Ainsi l’expérience la plus vulgaire nous montre les deux faits comme inséparablement liés l’un à l’autre et leurs représentations les montrent comme absolument irréductibles l’un à l’autre. — D’un côté on éprouve que la pensée dépend du mouvement moléculaire cérébral ; de l’autre côté, on ne conçoit pas qu’elle en dépende. — Là-dessus les physiologistes oublient volontiers la seconde vérité et disent : « Les événements mentaux sont une fonction des centres nerveux, comme la contraction musculaire est une fonction des muscles, comme la sécrétion de la bile est une fonction du foie. » — De leur côté les philosophes oublient volontiers la première vérité et disent : « Les événements moraux n’ont rien de commun avec les mouvements moléculaires des centres nerveux, et appartiennent à un être de nature différente. » — Sur quoi, les observateurs prudents interviennent et concluent : « Il est vrai que les événements mentaux et les mouvements moléculaires des centres nerveux sont inséparablement liés entre eux ; il est vrai que pour notre esprit et dans notre conception ils sont absolument irréductibles entre eux.
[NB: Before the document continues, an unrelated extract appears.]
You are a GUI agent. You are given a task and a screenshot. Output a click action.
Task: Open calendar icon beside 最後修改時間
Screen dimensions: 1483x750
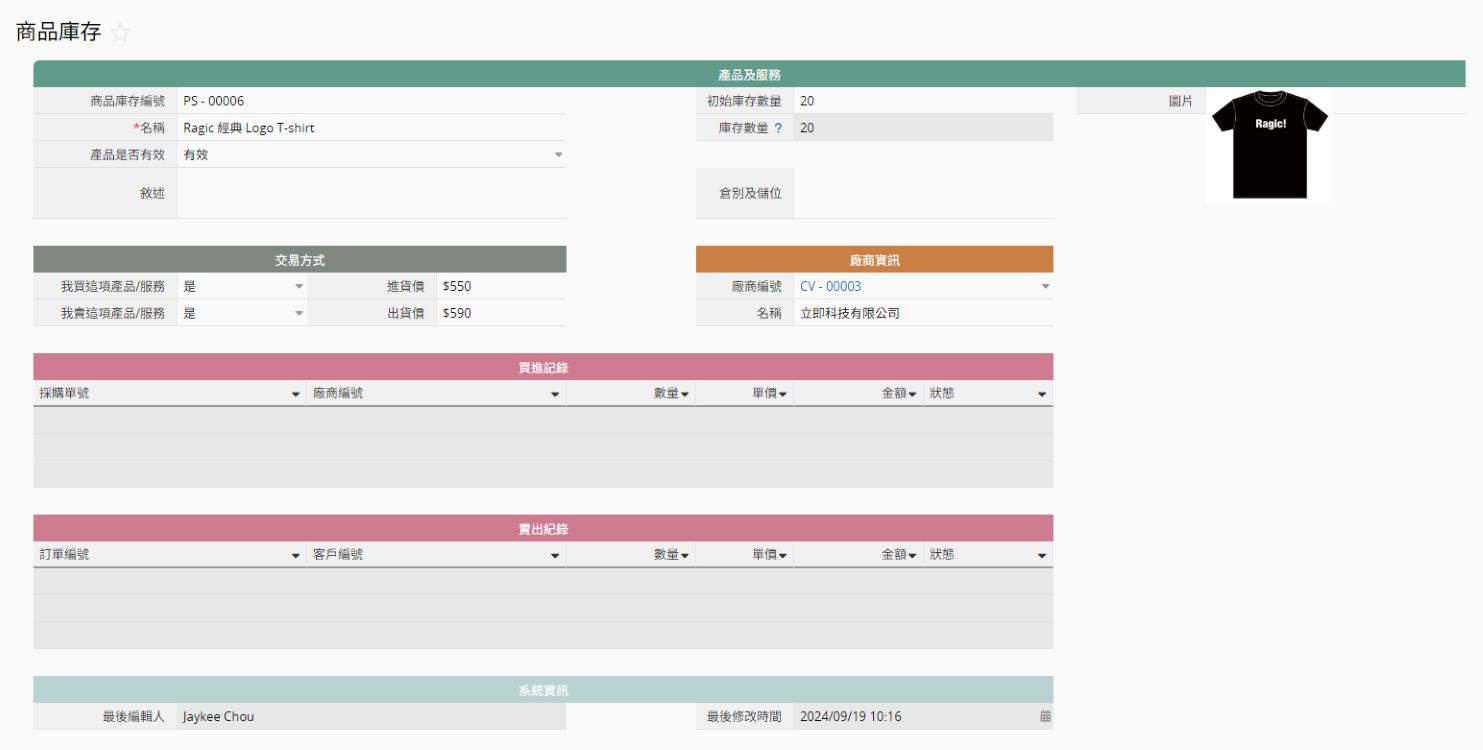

Nous nous arrêtons devant cette difficulté, et nous n’essayons même pas de la surmonter ; résignons-nous à l’ignorance. » — Pour nous, si, dans cette obscurité nous essayons de faire un pas, c’est qu’il nous semble que déjà nous en avons fait plusieurs[1]. D’une part, nous avons vu que nos idées les plus abstraites, étant des signes, se réduisent à des images, que nos images elles-mêmes sont des sensations renaissantes, que partant notre pensée tout entière se réduit a des sensations. La difficulté est donc simplifiée, et il ne s’agit plus maintenant que de comprendre la liaison d’un mouvement moléculaire et d’une sensation. — D’autre part, nous avons vu que les sensations, en apparence simples, sont des totaux ; que ces totaux, en appa-

  1. De l’Intelligence, tome i.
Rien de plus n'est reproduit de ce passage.